What the task requires — Without adding anything, give again the lines from the one holding "Task: Click the scrollbar down arrow" through the final line of the records, exactly, with both ends included and pictures dropped.
Entries supplied section start
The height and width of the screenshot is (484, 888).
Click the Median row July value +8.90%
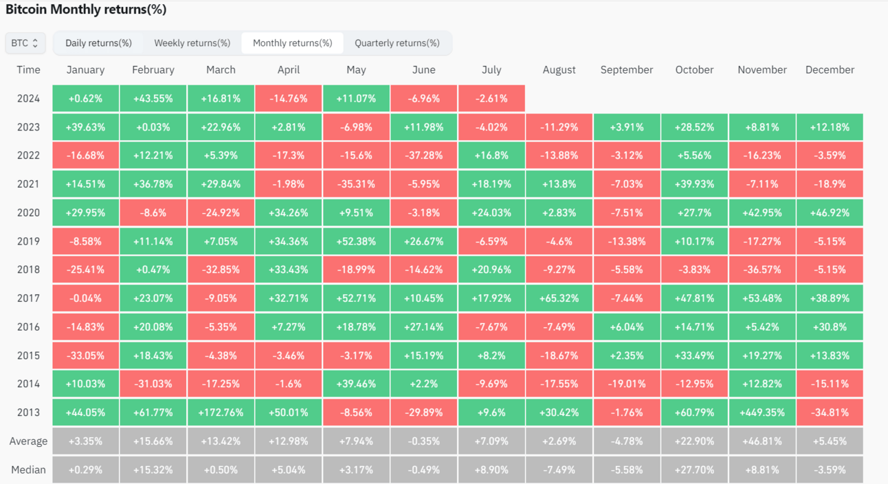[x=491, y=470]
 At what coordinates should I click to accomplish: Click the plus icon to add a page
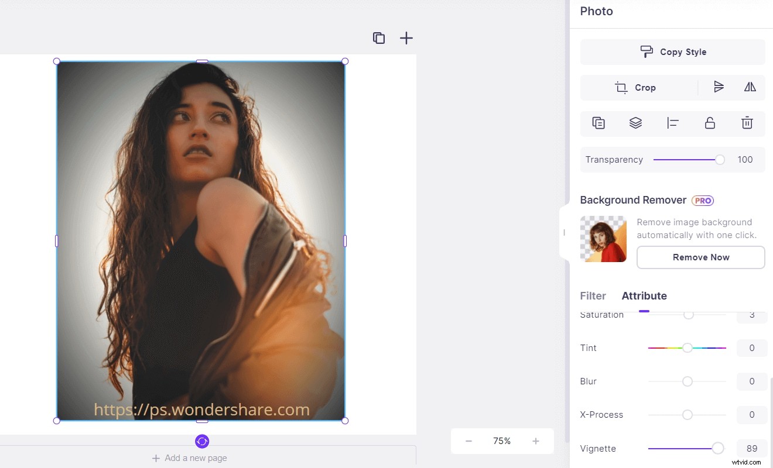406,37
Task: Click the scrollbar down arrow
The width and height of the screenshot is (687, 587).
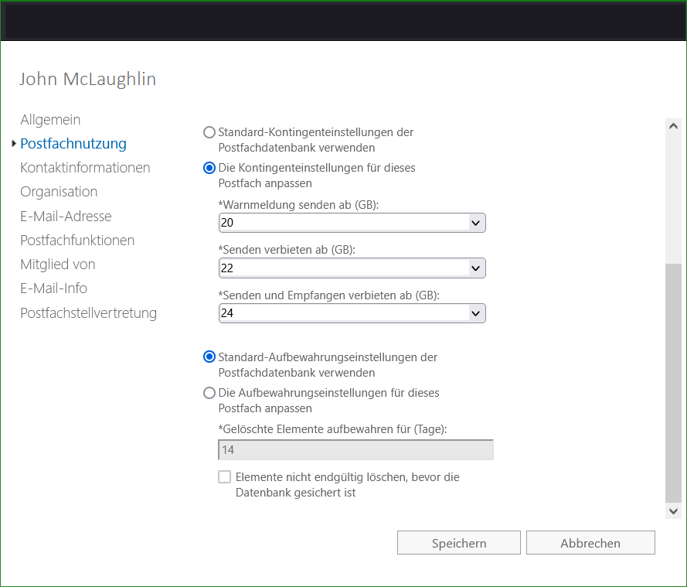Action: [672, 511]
Entries supplied section end
Answer section —
Task: Click the scrollbar down arrow
The width and height of the screenshot is (687, 587).
Action: [672, 511]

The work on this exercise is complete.